The index and value are assumed to be encoded (as is done by to_bytes).

>>> s = share.from_bytes(bytes.fromhex('7b00000002000000c801fd03'))
>>> (s.index, s.value, s.modulus)
(123, 456, 1021)
>>> s = share.from_bytes(share(123, 2**100, (2**127) - 1).to_bytes())
>>> (s.index, s.value, s.modulus) == (123, 2**100, (2**127) - 1)
True

Encoded shares with and without a modulus are supported.

>>> s = share.from_bytes(share(123, 2**100).to_bytes())
>>> (s.index, s.value) == (123, 2**100)
True

static from_base64(s)[source]

Convert a secret share represented as a Base64 encoding of a bytes-like object into a share object.

Parameters:: s (str) – String that is a Base64 encoding of a secret share object.
Return type:: share

The index and value are assumed to be encoded (as is done by to_base64).

>>> s = share.from_base64('ewAAAAIAAADIAf0D')
>>> (s.index, s.value, s.modulus)
(123, 456, 1021)
>>> s = share.from_base64(share(123, 2**100, (2**127) - 1).to_base64())
>>> (s.index, s.value, s.modulus) == (123, 2**100, (2**127) - 1)
True

Encoded shares with and without a modulus are supported.

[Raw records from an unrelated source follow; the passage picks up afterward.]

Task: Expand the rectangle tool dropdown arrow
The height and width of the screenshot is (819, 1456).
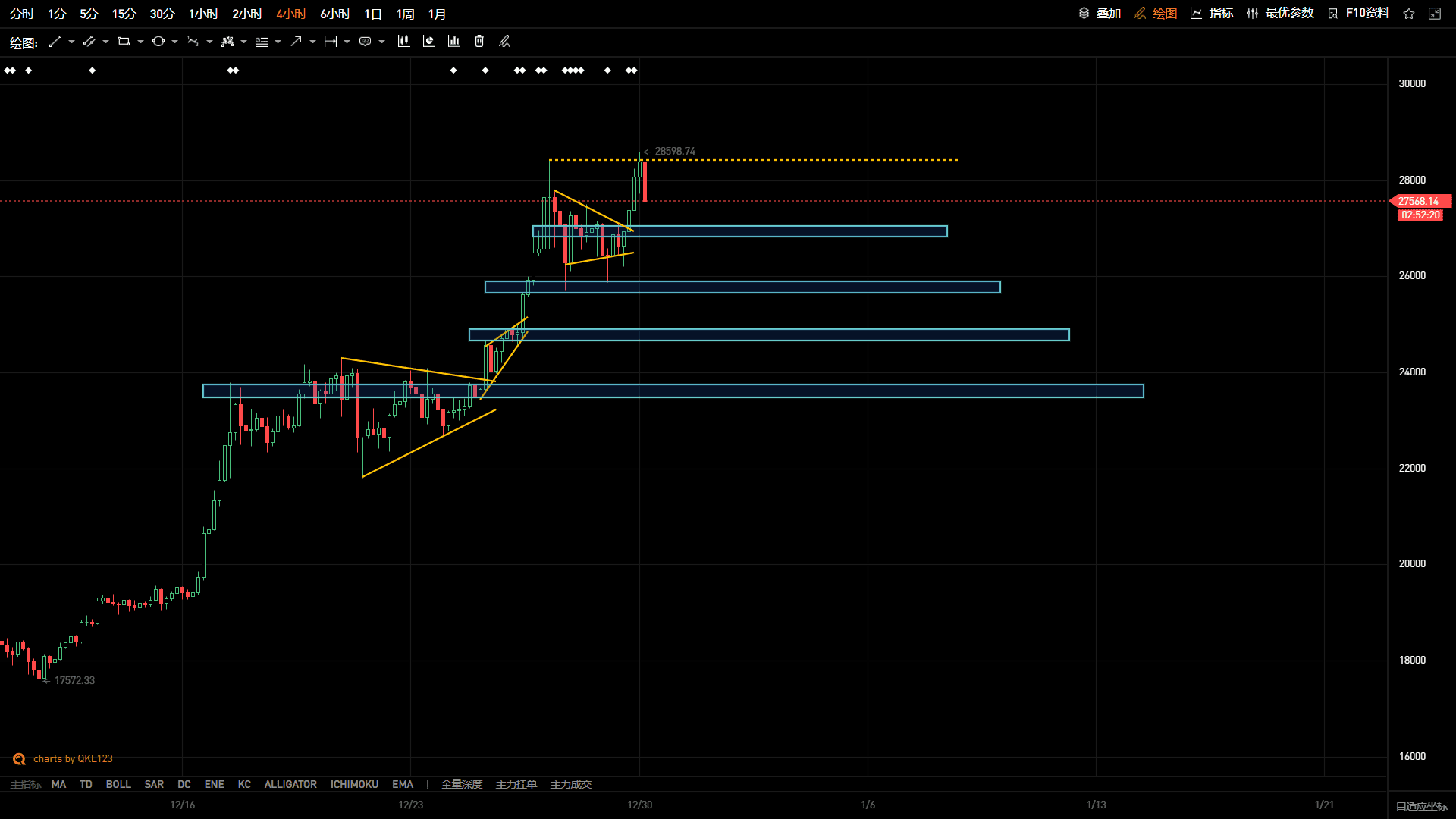Action: [x=140, y=42]
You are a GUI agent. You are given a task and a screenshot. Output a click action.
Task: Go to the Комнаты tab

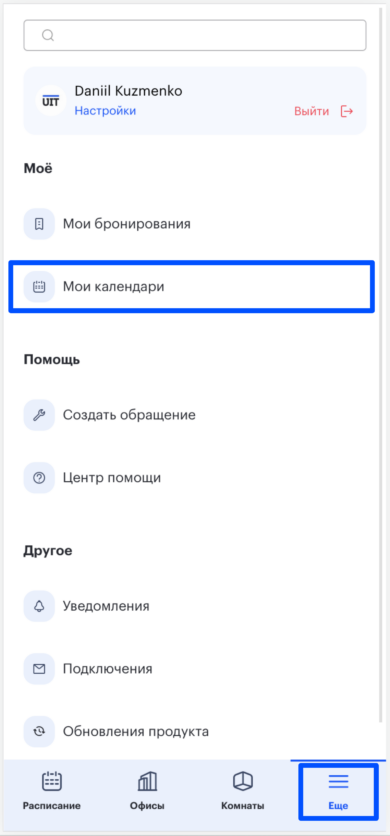coord(243,791)
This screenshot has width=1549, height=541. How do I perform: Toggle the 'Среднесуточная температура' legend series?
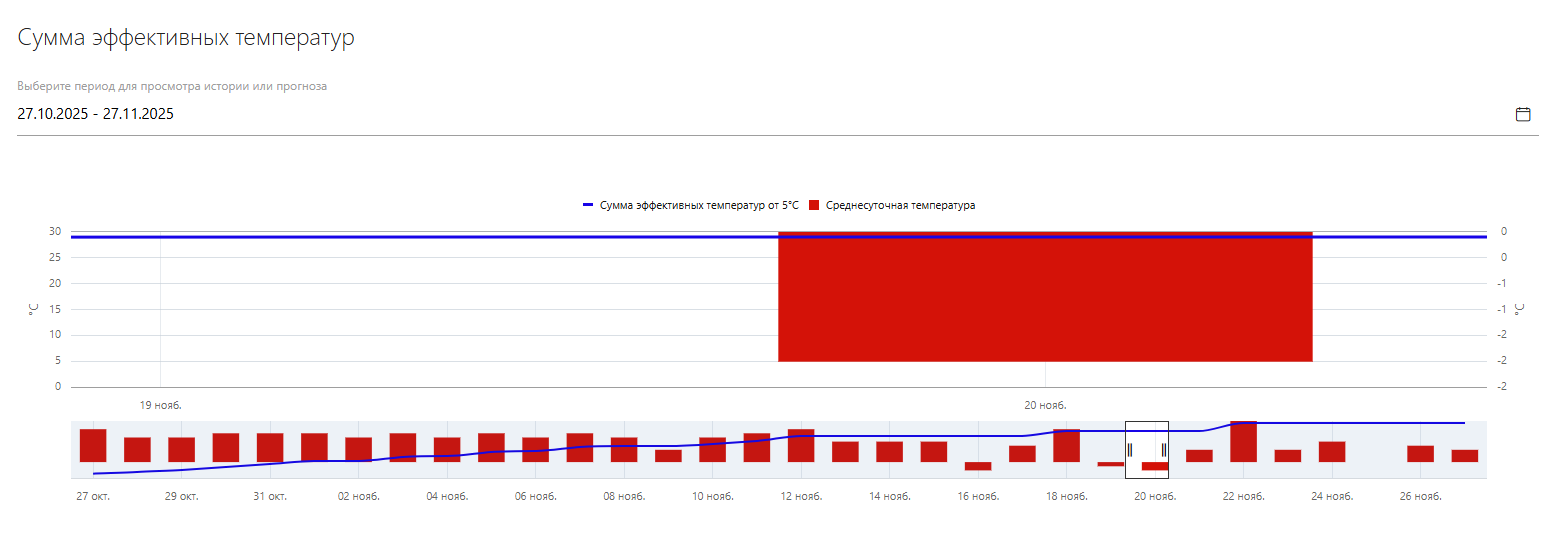pyautogui.click(x=900, y=205)

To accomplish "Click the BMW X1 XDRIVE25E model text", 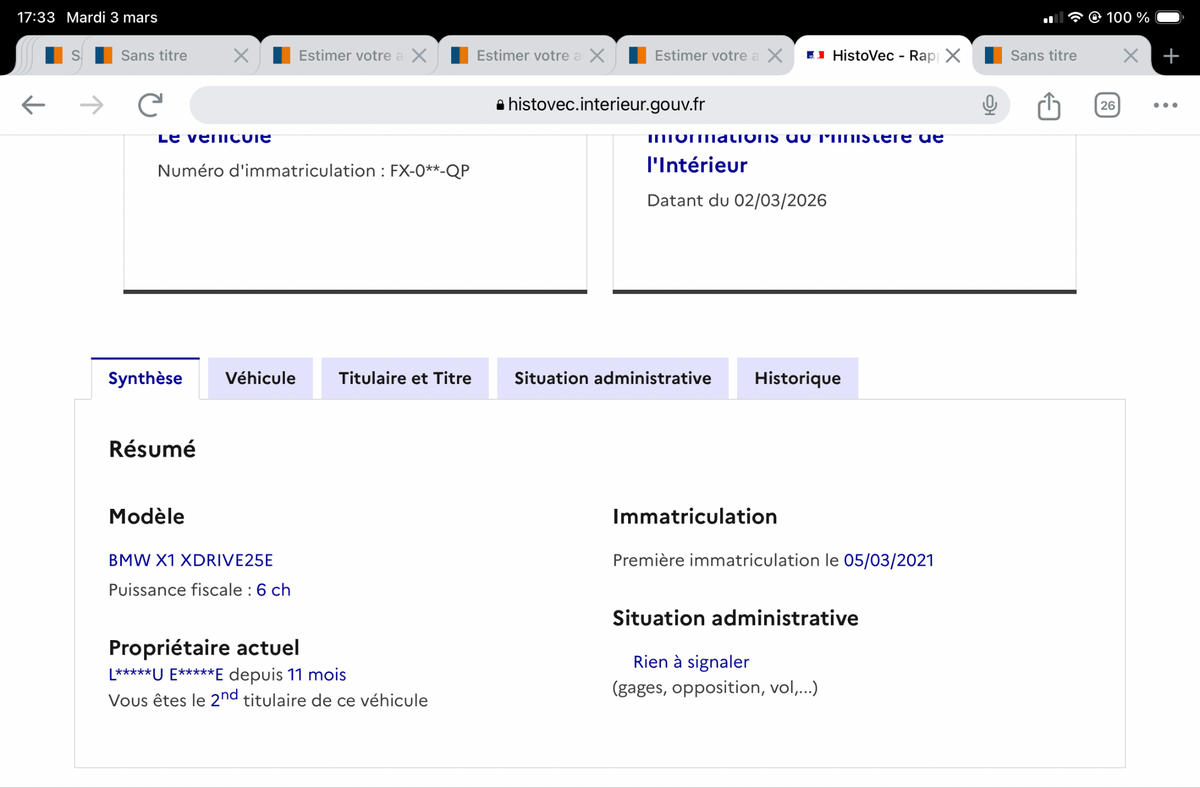I will (x=190, y=560).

>>> s = share.from_base64(share(123, 2**100).to_base64())
>>> (s.index, s.value) == (123, 2**100)
True

__getattribute__(name)[source]

Allow the use of named attributes to access the components of this secret share object.

Parameters:: name (str) – Name of attribute for which to return the value.
Return type:: int

This method enables component retrieval via named attributes (in addition to index-based retrieval inherited from tuple).

>>> s = share(1, 2, 3)
>>> s.index
1
>>> s.value
2
>>> s.modulus
3
>>> [s[0], s[1], s[2]] # Inherited.
[1, 2, 3]

Any attempt to retrieve a modulus that was not supplied when the object was created raises an exception.

>>> s = share(1, 2)
>>> s.modulus
Traceback (most recent call last):
  ...
AttributeError: 'share' object has no attribute 'modulus'

Other attributes of this object (excluding index, value, and modulus) remain supported.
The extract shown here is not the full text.